* EXCERPT PROVIDED *
+---+

Drafty windows, disintegrating window frames, and condensation may mean it’s time to think about something you’d rather not. Replacing windows is no small job, and it’s an expensive one any way you go about it.
Like most choices you have for your home, replacement windows come in all varieties from basic and cheap to extravagant and presumably out of reach for someone on an average budget.
Your job isn’t to buy the most expensive window, but to find the best ones for your money. That is, if they require replacement at all.
Do You Need Replacement Windows?
With wood, parts can be replaced, and you might even want to rebuild the whole window. This is something to consider if you live in a historic home where preserving the windows is important for architectural and period authenticity, and especially in a historic district where replacement is strongly discouraged.
In modern double- or triple-pane windows, the seal doesn’t always last. A broken seal means the gas between the panes escapes, and that’s when you begin to see condensation on and between the glass. These windows need to be replaced because the insulating power of the glass is severely diminished, and the condensation means you can't see out the window.

+---+

* STORED DATA *

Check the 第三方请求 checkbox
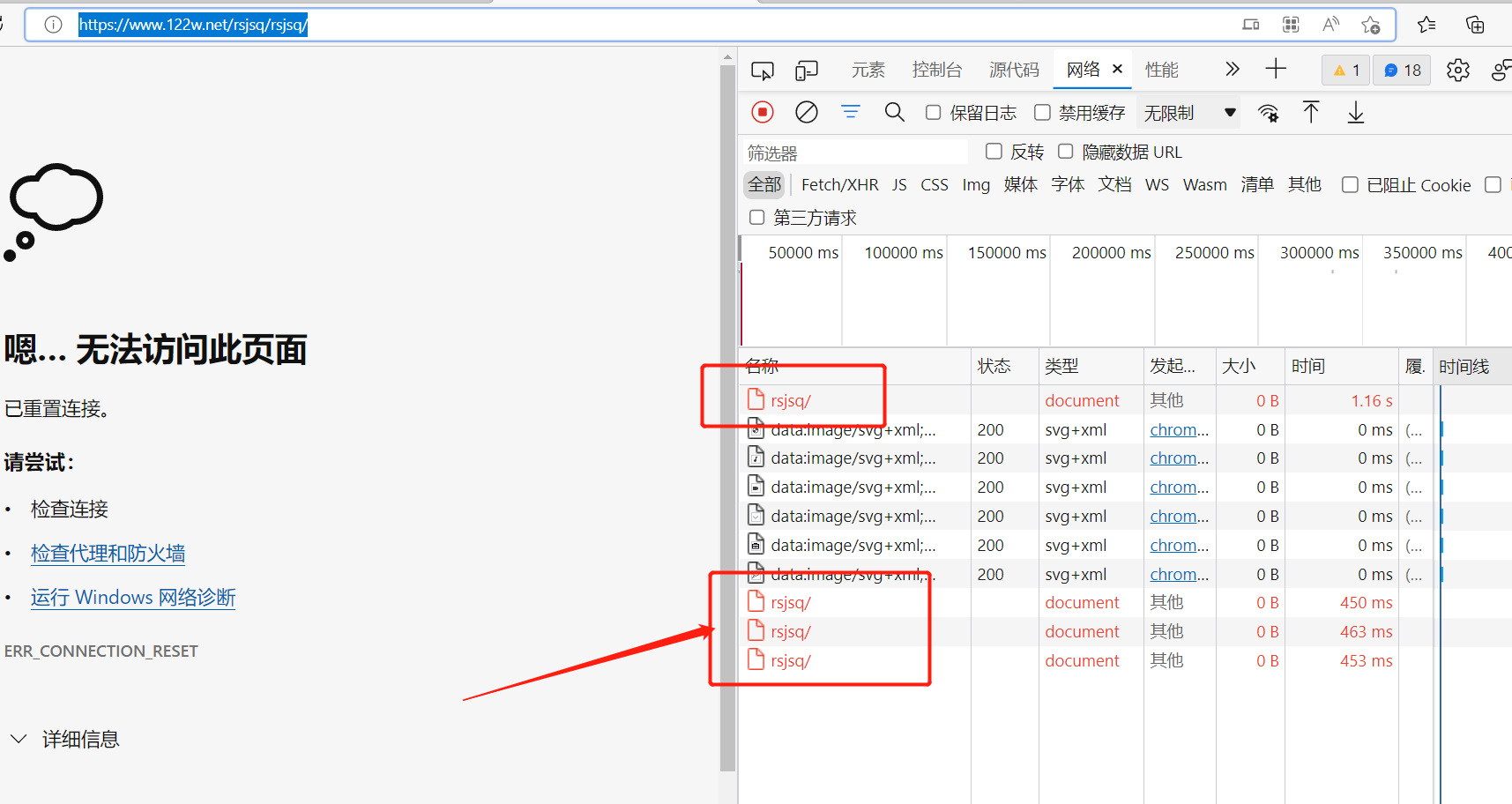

+---+

* GOAL OF THE EXERCISE *
Answer these from the text on replacement windows, one per line:
(a) What three signs at the start suggest it may be time to replace windows?
(b) In what kind of home does the text say rebuilding wood windows is worth considering?
(c) What escapes when the seal on a double- or triple-pane window breaks?

* COMPLETE OUTPUT *
(a) Drafty windows, disintegrating window frames, and condensation.
(b) A historic home where preserving the windows matters for architectural and period authenticity, especially in a historic district.
(c) The gas between the panes.